===== INPUT FOR THIS TASK =====

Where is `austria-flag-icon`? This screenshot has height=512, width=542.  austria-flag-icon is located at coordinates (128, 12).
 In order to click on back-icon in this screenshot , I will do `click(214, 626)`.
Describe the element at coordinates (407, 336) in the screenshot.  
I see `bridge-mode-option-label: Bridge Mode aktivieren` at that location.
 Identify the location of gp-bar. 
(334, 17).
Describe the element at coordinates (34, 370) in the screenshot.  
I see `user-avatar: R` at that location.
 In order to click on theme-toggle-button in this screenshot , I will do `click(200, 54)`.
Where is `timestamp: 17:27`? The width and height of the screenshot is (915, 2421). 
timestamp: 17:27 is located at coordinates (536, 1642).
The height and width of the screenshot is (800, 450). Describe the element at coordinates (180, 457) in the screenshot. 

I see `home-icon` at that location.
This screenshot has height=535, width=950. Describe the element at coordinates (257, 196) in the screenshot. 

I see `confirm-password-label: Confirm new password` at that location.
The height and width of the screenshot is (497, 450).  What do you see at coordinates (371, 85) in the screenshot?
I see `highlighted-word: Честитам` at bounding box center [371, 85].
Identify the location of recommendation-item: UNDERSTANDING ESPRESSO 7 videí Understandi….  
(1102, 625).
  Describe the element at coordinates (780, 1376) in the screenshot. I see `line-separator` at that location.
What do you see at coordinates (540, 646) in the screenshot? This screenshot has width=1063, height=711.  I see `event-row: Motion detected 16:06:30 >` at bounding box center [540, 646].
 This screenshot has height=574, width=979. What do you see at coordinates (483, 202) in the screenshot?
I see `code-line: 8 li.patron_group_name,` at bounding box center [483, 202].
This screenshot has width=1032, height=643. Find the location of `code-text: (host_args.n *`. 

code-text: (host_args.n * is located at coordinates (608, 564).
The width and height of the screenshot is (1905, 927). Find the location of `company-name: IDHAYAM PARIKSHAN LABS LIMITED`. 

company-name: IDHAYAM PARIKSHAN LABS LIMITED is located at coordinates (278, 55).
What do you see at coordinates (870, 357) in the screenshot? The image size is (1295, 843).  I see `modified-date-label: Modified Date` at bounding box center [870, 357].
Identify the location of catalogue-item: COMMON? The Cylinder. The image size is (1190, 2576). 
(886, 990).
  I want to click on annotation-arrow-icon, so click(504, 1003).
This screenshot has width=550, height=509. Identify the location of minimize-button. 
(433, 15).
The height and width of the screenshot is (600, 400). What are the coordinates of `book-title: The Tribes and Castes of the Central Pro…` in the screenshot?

=====

**WORK REQUIRED:**
Lay out every line of the records as a Markdown table with the columns Row and Line, numbering the rows and leaving out blank lines.

**ANSWER TO THIS PROBLEM:**
| Row | Line |
|---|---|
| 1 | Where is `austria-flag-icon`? This screenshot has height=512, width=542.  austria-flag-icon is located at coordinates (128, 12). |
| 2 |  In order to click on back-icon in this screenshot , I will do `click(214, 626)`. |
| 3 | Describe the element at coordinates (407, 336) in the screenshot.   |
| 4 | I see `bridge-mode-option-label: Bridge Mode aktivieren` at that location. |
| 5 |  Identify the location of gp-bar.  |
| 6 | (334, 17). |
| 7 | Describe the element at coordinates (34, 370) in the screenshot.   |
| 8 | I see `user-avatar: R` at that location. |
| 9 |  In order to click on theme-toggle-button in this screenshot , I will do `click(200, 54)`. |
| 10 | Where is `timestamp: 17:27`? The width and height of the screenshot is (915, 2421).  |
| 11 | timestamp: 17:27 is located at coordinates (536, 1642). |
| 12 | The height and width of the screenshot is (800, 450). Describe the element at coordinates (180, 457) in the screenshot.  |
| 13 | I see `home-icon` at that location. |
| 14 | This screenshot has height=535, width=950. Describe the element at coordinates (257, 196) in the screenshot.  |
| 15 | I see `confirm-password-label: Confirm new password` at that location. |
| 16 | The height and width of the screenshot is (497, 450).  What do you see at coordinates (371, 85) in the screenshot? |
| 17 | I see `highlighted-word: Честитам` at bounding box center [371, 85]. |
| 18 | Identify the location of recommendation-item: UNDERSTANDING ESPRESSO 7 videí Understandi….   |
| 19 | (1102, 625). |
| 20 |   Describe the element at coordinates (780, 1376) in the screenshot. I see `line-separator` at that location. |
| 21 | What do you see at coordinates (540, 646) in the screenshot? This screenshot has width=1063, height=711.  I see `event-row: Motion detected 16:06:30 >` at bounding box center [540, 646]. |
| 22 |  This screenshot has height=574, width=979. What do you see at coordinates (483, 202) in the screenshot? |
| 23 | I see `code-line: 8 li.patron_group_name,` at bounding box center [483, 202]. |
| 24 | This screenshot has width=1032, height=643. Find the location of `code-text: (host_args.n *`.  |
| 25 | code-text: (host_args.n * is located at coordinates (608, 564). |
| 26 | The width and height of the screenshot is (1905, 927). Find the location of `company-name: IDHAYAM PARIKSHAN LABS LIMITED`.  |
| 27 | company-name: IDHAYAM PARIKSHAN LABS LIMITED is located at coordinates (278, 55). |
| 28 | What do you see at coordinates (870, 357) in the screenshot? The image size is (1295, 843).  I see `modified-date-label: Modified Date` at bounding box center [870, 357]. |
| 29 | Identify the location of catalogue-item: COMMON? The Cylinder. The image size is (1190, 2576).  |
| 30 | (886, 990). |
| 31 |   I want to click on annotation-arrow-icon, so click(504, 1003). |
| 32 | This screenshot has width=550, height=509. Identify the location of minimize-button.  |
| 33 | (433, 15). |
| 34 | The height and width of the screenshot is (600, 400). What are the coordinates of `book-title: The Tribes and Castes of the Central Pro…` in the screenshot? |